Sebagian penonton yang terutama warga sekitar Candi Mendut beringsut dari tempat duduknya, mencari tempat teduh, untuk menghindari air hujan.

Pentas wayang dengan lakon itu, dalam rangkaian acara budaya bertajuk "Peristiwa Religius dan Desain Budaya" yang digarap oleh seniman petani Komunitas Lima Gunung (Merapi, Merbabu, Andong, Sumbing, dan Menoreh) Kabupaten Magelang, terus berlangsung hingga selesai menjelang tengah malam.

Agenda resmi melalui pementasan wayang kontemporer malam itu, adalah doa bersama ratusan warga Mendut, menjelang akad nikah anak sulung pemimpin paling berpengaruh Komunitas Lima Gunung, Sutanto, yakni Shiki Raya Unisia dengan Bayu Kartika (Karawang, Jawa Barat).
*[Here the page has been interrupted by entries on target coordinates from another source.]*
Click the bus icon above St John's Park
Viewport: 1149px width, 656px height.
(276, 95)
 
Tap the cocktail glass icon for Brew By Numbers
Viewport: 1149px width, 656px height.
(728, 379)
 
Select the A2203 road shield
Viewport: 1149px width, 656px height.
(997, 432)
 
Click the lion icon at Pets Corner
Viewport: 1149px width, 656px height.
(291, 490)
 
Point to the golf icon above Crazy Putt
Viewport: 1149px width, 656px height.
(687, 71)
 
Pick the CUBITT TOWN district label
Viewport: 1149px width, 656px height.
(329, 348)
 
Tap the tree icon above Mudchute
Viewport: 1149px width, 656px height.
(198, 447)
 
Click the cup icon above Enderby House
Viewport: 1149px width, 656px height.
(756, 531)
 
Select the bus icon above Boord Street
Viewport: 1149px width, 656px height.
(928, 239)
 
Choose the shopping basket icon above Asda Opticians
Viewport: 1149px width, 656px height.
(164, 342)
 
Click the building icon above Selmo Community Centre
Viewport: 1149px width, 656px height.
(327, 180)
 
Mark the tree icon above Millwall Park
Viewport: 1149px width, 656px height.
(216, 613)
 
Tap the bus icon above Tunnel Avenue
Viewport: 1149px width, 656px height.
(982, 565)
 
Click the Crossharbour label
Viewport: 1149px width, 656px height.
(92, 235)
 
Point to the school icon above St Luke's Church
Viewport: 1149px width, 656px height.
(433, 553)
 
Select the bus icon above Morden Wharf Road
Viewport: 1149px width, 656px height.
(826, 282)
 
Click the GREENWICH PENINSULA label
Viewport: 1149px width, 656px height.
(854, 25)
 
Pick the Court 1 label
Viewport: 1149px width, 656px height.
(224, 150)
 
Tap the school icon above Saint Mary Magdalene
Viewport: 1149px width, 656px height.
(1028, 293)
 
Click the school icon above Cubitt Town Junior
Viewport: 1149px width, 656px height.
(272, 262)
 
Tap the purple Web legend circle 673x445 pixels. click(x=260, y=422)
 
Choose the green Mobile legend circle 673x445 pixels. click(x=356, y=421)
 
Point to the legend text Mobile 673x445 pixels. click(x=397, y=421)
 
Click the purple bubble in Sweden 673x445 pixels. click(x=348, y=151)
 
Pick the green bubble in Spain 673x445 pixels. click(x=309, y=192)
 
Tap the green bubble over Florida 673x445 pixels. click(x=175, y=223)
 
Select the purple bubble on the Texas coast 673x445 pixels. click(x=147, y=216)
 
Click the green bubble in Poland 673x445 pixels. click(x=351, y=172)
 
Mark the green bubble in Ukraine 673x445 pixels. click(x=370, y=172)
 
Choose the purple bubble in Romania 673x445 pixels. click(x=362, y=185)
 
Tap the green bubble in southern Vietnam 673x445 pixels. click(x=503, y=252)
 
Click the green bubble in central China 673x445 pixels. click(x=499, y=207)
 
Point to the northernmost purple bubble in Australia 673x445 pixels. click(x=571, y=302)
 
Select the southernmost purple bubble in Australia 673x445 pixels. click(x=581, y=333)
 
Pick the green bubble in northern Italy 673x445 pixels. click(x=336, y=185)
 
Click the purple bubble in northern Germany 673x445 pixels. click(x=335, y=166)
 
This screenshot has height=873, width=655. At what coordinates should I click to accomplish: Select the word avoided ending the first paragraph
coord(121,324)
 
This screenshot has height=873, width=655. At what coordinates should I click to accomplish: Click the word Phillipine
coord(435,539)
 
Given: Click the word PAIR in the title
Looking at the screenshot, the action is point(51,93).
Penabuh gamelan dalam pementasan itu, adalah Kelompok Kamasetra Universitas Negeri Yogyakarta, dengan penata iringan Adi Sulistyo, sedangkan sinden, Wati dan Darti. Hanya Darti yang mengenakan pakaian Jawa, berupa kebaya dengan sanggulnya, sedangkan pengiring gamelan mengenakan berbagai kostum, seperti perawat, TNI, atlet karate, pengusaha, dan guru.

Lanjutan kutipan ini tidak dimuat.